Figure 2. Frequency and amplitude of GABA_A IPSCs is significantly reduced by high sevoflurane concentration.

(A) Sevoflurane effects on GABA_A inhibitory postsynaptic currents (IPSCs). Original recording showing control condition (upper trace), sevoflurane (1.5 MAC, middle trace) and wash out (lower trace). GABA_A IPSCs were isolated by adding CNQX (50 µM), AP5 (50 µM), and strychnine (1 µM). (B) Overlay of averaged IPSCs from the same experiments as depicted in (A).
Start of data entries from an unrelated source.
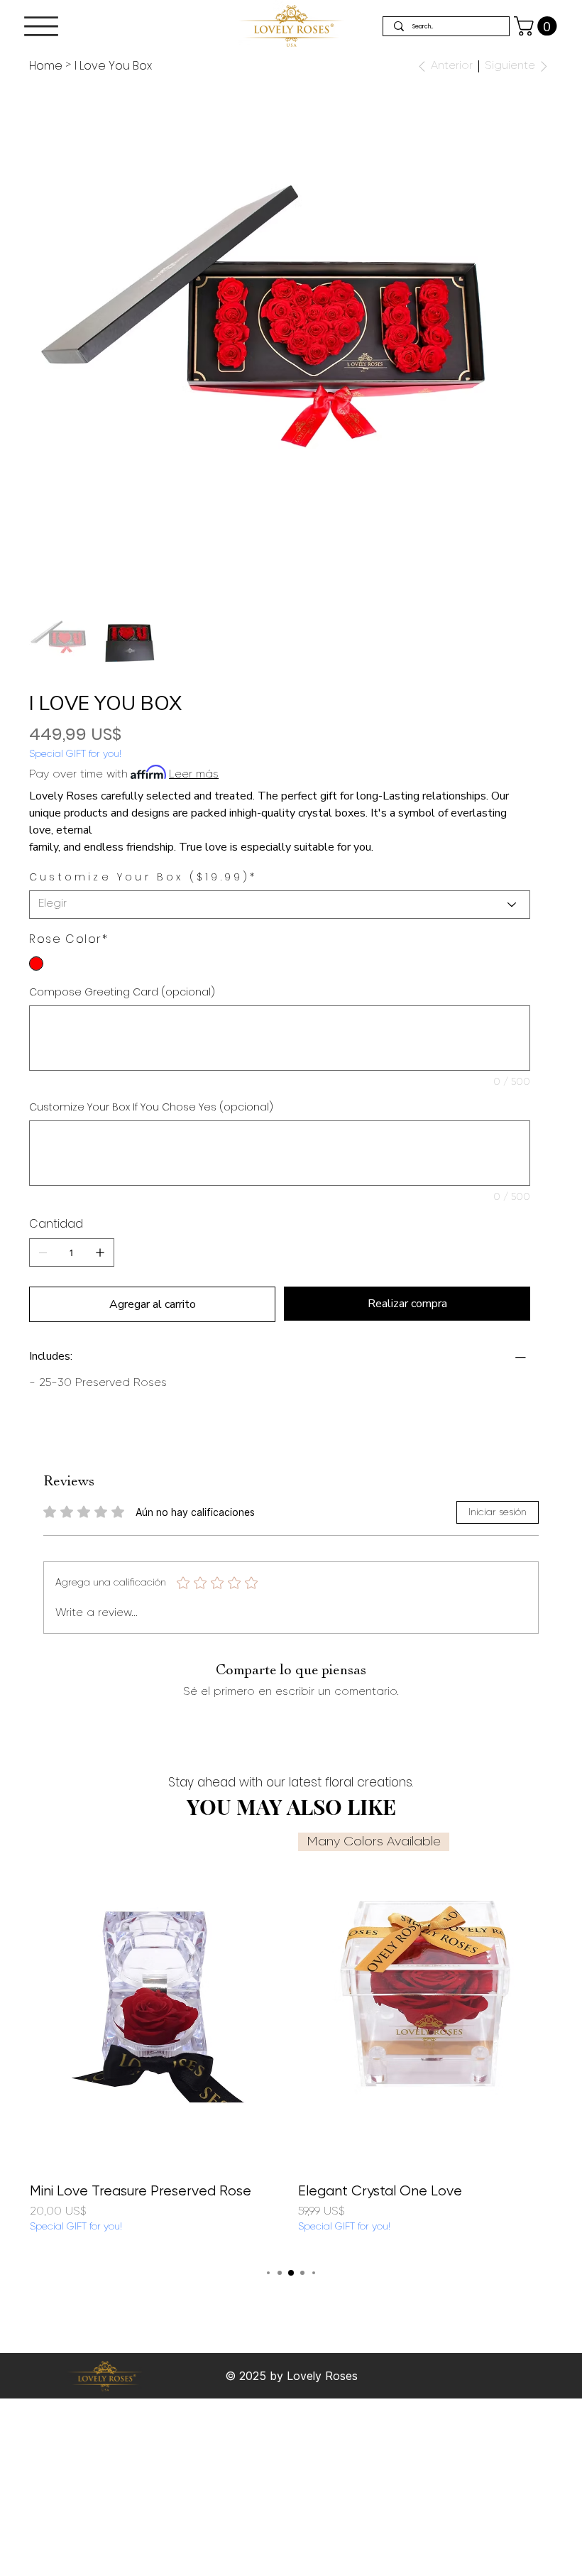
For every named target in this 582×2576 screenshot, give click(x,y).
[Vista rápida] (157, 2002)
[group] (291, 2042)
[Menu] (41, 26)
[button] (537, 26)
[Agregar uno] (100, 1252)
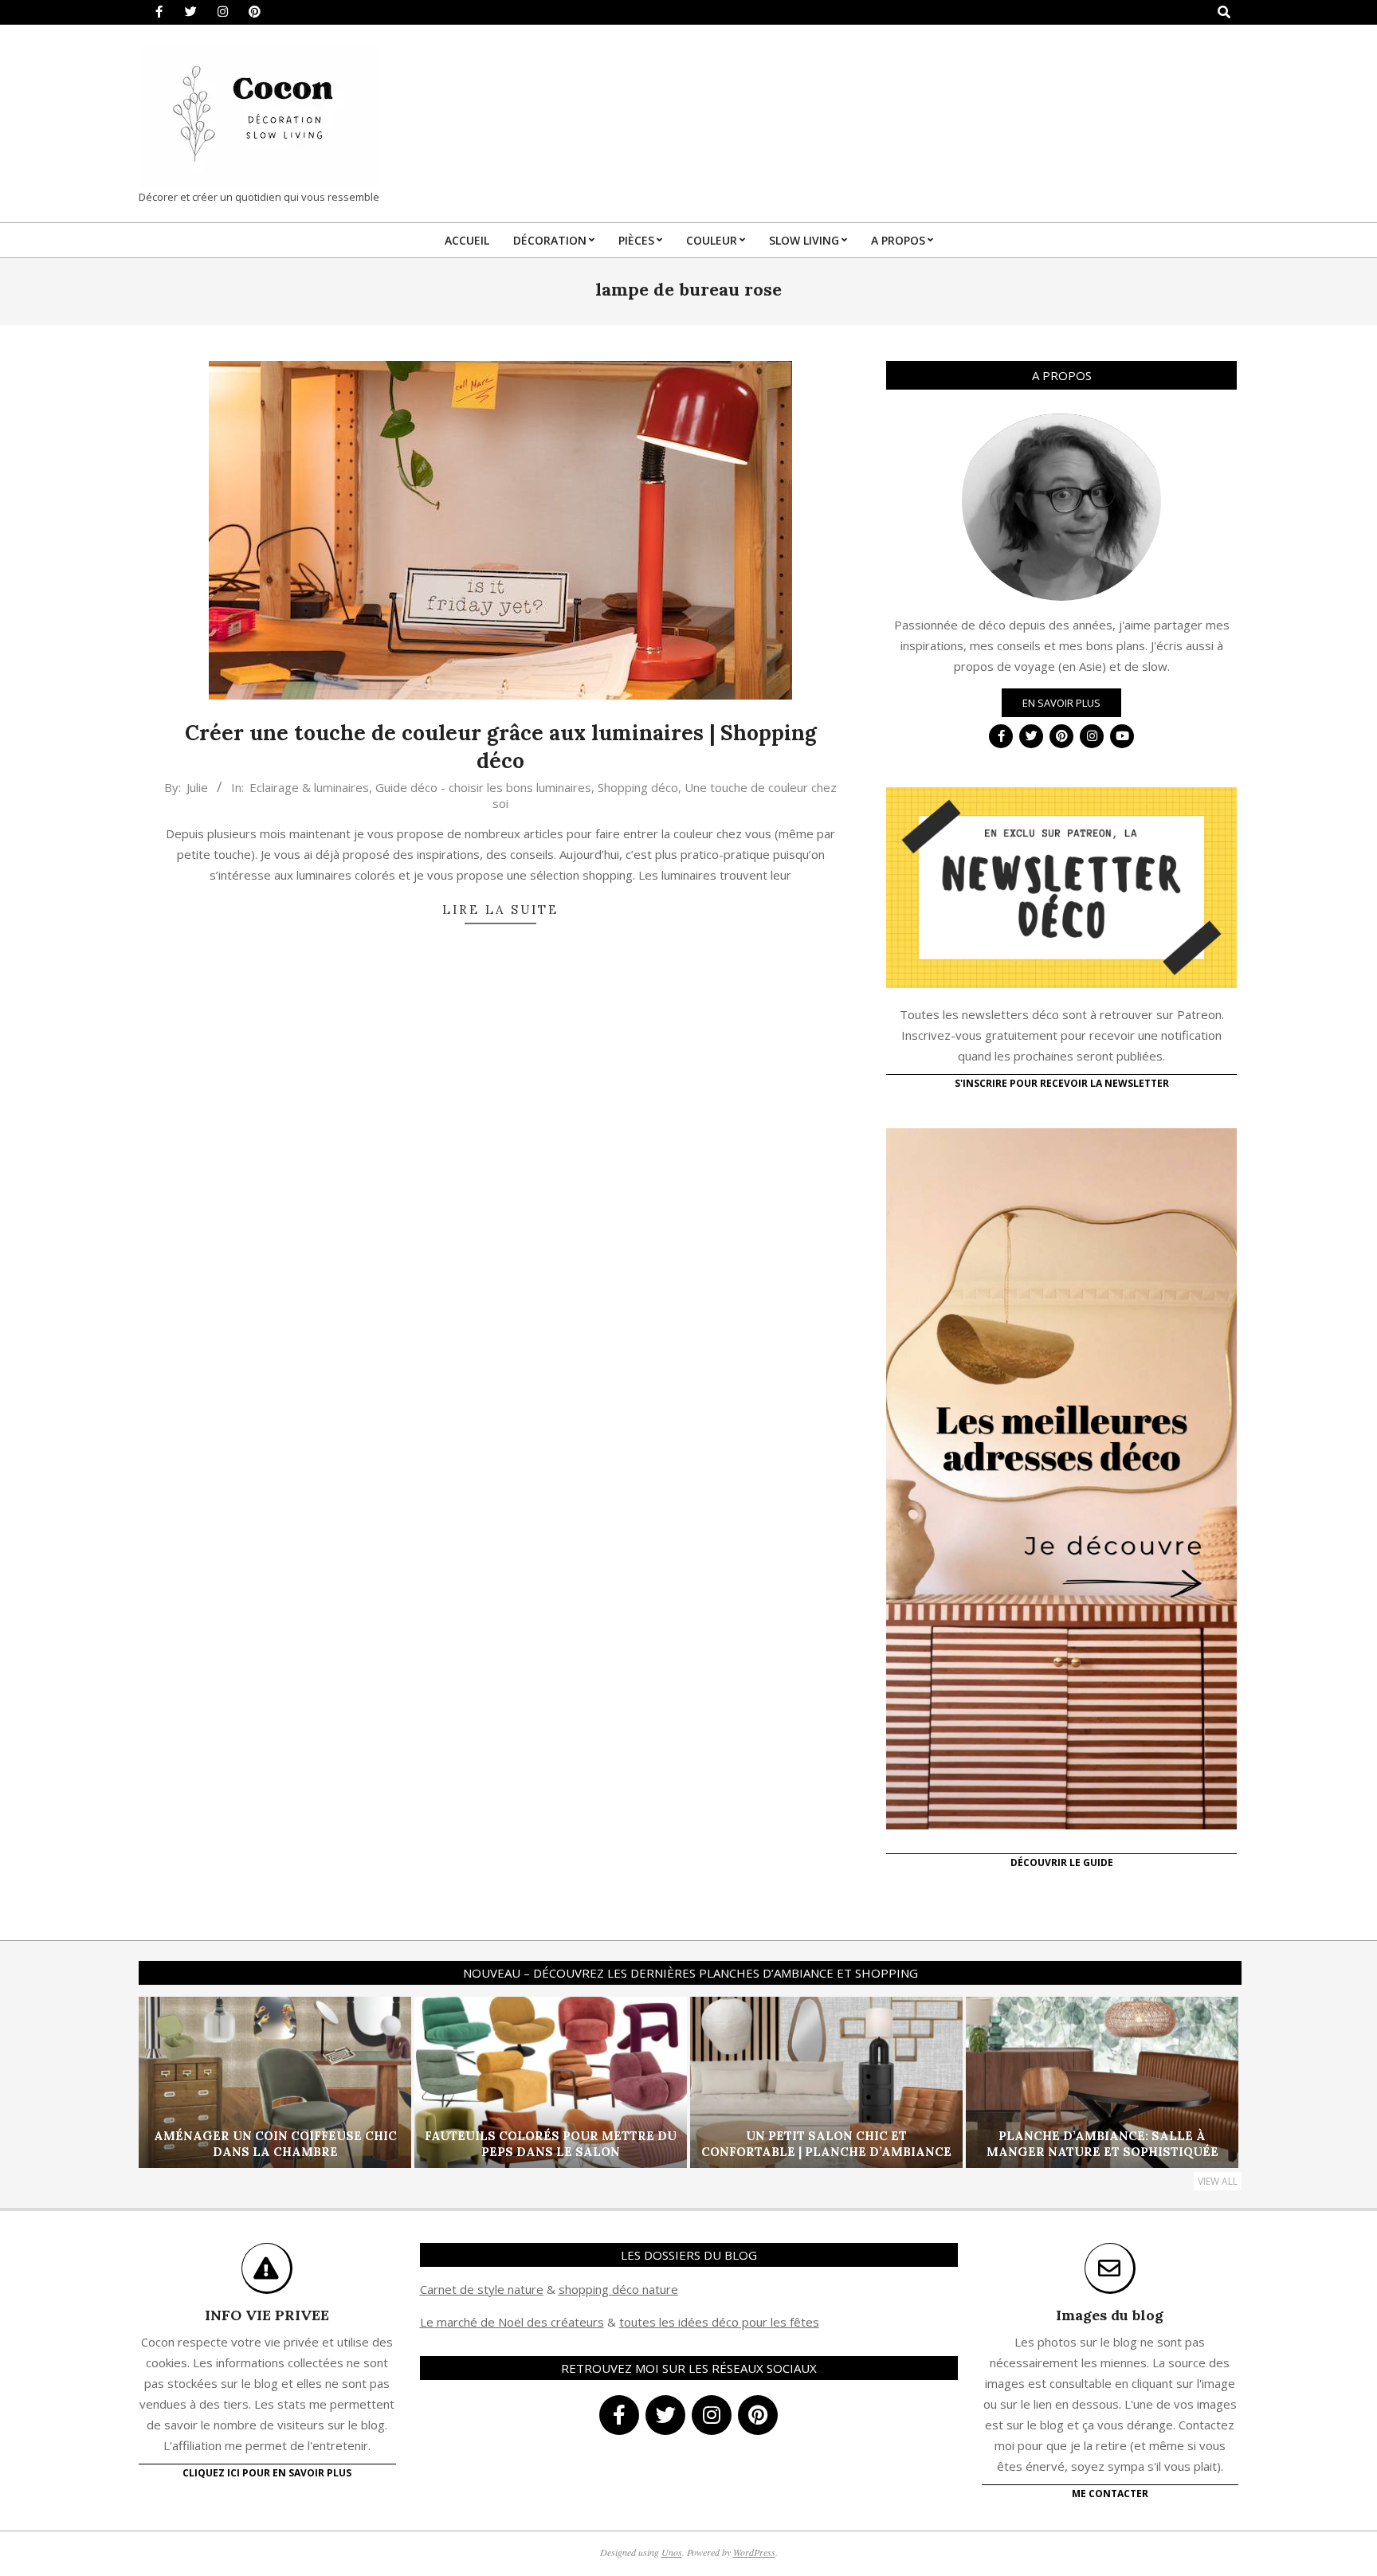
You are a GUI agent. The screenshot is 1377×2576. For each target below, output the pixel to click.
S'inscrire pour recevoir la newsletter (1062, 1083)
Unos (671, 2552)
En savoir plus (1061, 703)
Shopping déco (638, 787)
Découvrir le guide (1061, 1862)
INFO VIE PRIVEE (267, 2315)
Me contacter (1110, 2493)
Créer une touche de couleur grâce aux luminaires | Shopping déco (501, 746)
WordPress (754, 2552)
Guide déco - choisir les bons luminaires (483, 787)
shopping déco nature (618, 2289)
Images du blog (1109, 2315)
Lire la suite (500, 909)
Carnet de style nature (481, 2289)
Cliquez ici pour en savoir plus (266, 2473)
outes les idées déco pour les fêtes (721, 2322)
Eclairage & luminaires (309, 787)
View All (1218, 2181)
Note the prolonged decay time and the slightly reduced amplitude under sevoflurane (1.5 MAC). (C) In summary, application of sevoflurane significantly increased the decay times by 33.7±7.1% at 0.5 MAC (n = 8, p<0.01), and 98.4±21.8% at 1.5 MAC sevoflurane (n = 9, p<0.01). Absolute decay time values were 22.3±1.3 ms for control (n = 17), 32.2±2.5 ms for 0.5 MAC (n = 8), and 40.4±5.4 ms for 1.5 MAC (n = 9). (D) Cumulative distribution of IPSC amplitudes from the presented experiment. Sevoflurane shifted the population to smaller IPSC amplitudes (dotted gray line) compared with values from control condition (black line) (E) Pooled date showed that amplitudes of GABA_A IPSCs remained stable at 0.5 MAC (change in amplitude −2.5±6.7%, n = 8), but were significantly changed by −30.7±3.8% at 1.5 MAC sevoflurane concentration (n = 9, p<0.01). (F) Cumulative distribution of inter-event intervals for shown representative traces. Sevoflurane prolonged the inter-event intervals (control black line, sevoflurane dotted gray line). (G) Analysis revealed that the IPSC frequency was essentially reduced at 1.5 MAC sevoflurane (change in frequency by −76.4±5.5% for 1.5 MAC, n = 9, p<0.01), whereas such an impressive effect was not detectable at 0.5 MAC sevoflurane (change in frequency −14.6±11.2%, n = 8). **p<0.01 as indicated.